**Direction A**
From the piece on Nigerian culture and globalization, pull out the passage from "The Vice-Chancellor of University" up to and including "who they are.".
**Direction B**
Copy the rows word for word, from the first row up to and including the row with "612.305.1400 (1111, 119)".

**Extract provided**
The Vice-Chancellor of Michael and Cecilia Ibru University, Delta State, Professor Ibiyinka Fuwape said there is need for Nigerians to begin to put value on what is African and Nigerian and reject the negative aspect of globalization.
“We tend to look down on our clothes, traditions and language. Young Nigerians believe that anything that comes from Europe or developed countries is good and everything that is African is bad. It is a lie. An ideology or policy that is anti-God is evil. Let us imbibe our culture for the betterment of our nation,” she stressed.

The Vice-Chancellor of University of Africa, Toru-Orua, Bayelsa State, Professor Valentine Aletor expressed concern that with technology, the country is losing its reading culture, adding that students no longer consult journals, but prefer to go on the internet for research.
“Globalization is good, but has its own negative tendencies that we must avoid. We need to embrace the good sides of it and the reading culture, as well as go back to our family values that we will be proud of.”

The Vice-Chancellor of Edwin Clark University, Professor Timothy Olagbemiro said the lecture was aimed at seeking the progress of the institution, community and the society at large, while appealing to the students to have an identity and be proud of who they are.
“We must maintain our culture. Our culture is efficiency and godliness. Let us go for it,” he said.

**Provided records**
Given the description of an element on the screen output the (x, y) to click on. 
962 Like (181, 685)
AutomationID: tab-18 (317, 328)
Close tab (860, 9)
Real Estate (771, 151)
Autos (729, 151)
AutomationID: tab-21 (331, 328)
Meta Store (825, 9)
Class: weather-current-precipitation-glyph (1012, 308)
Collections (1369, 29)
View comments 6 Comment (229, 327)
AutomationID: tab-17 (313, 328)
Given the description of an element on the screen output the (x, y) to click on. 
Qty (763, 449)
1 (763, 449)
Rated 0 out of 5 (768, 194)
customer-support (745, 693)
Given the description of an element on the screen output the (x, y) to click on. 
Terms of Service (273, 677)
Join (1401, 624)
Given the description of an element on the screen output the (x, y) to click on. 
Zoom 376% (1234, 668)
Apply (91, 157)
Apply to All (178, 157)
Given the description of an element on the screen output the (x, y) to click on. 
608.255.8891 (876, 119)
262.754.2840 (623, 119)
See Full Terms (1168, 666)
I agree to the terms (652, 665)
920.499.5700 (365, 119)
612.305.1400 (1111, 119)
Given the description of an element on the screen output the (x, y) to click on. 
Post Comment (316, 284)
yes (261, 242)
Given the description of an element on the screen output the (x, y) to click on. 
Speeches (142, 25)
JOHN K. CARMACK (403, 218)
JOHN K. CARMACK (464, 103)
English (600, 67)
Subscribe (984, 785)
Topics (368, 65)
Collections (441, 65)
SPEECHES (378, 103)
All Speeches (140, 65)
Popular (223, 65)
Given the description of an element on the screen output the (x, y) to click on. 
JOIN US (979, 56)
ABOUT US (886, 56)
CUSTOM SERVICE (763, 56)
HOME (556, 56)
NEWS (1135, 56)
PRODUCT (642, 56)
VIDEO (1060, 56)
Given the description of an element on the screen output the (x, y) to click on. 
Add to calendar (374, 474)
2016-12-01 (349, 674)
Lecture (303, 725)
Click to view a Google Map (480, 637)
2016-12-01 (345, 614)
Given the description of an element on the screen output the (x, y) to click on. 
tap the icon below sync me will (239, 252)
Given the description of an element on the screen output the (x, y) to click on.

**Final answer A**
The Vice-Chancellor of University of Africa, Toru-Orua, Bayelsa State, Professor Valentine Aletor expressed concern that with technology, the country is losing its reading culture, adding that students no longer consult journals, but prefer to go on the internet for research.
“Globalization is good, but has its own negative tendencies that we must avoid. We need to embrace the good sides of it and the reading culture, as well as go back to our family values that we will be proud of.”

The Vice-Chancellor of Edwin Clark University, Professor Timothy Olagbemiro said the lecture was aimed at seeking the progress of the institution, community and the society at large, while appealing to the students to have an identity and be proud of who they are.

**Final answer B**
Given the description of an element on the screen output the (x, y) to click on. 
962 Like (181, 685)
AutomationID: tab-18 (317, 328)
Close tab (860, 9)
Real Estate (771, 151)
Autos (729, 151)
AutomationID: tab-21 (331, 328)
Meta Store (825, 9)
Class: weather-current-precipitation-glyph (1012, 308)
Collections (1369, 29)
View comments 6 Comment (229, 327)
AutomationID: tab-17 (313, 328)
Given the description of an element on the screen output the (x, y) to click on. 
Qty (763, 449)
1 (763, 449)
Rated 0 out of 5 (768, 194)
customer-support (745, 693)
Given the description of an element on the screen output the (x, y) to click on. 
Terms of Service (273, 677)
Join (1401, 624)
Given the description of an element on the screen output the (x, y) to click on. 
Zoom 376% (1234, 668)
Apply (91, 157)
Apply to All (178, 157)
Given the description of an element on the screen output the (x, y) to click on. 
608.255.8891 (876, 119)
262.754.2840 (623, 119)
See Full Terms (1168, 666)
I agree to the terms (652, 665)
920.499.5700 (365, 119)
612.305.1400 (1111, 119)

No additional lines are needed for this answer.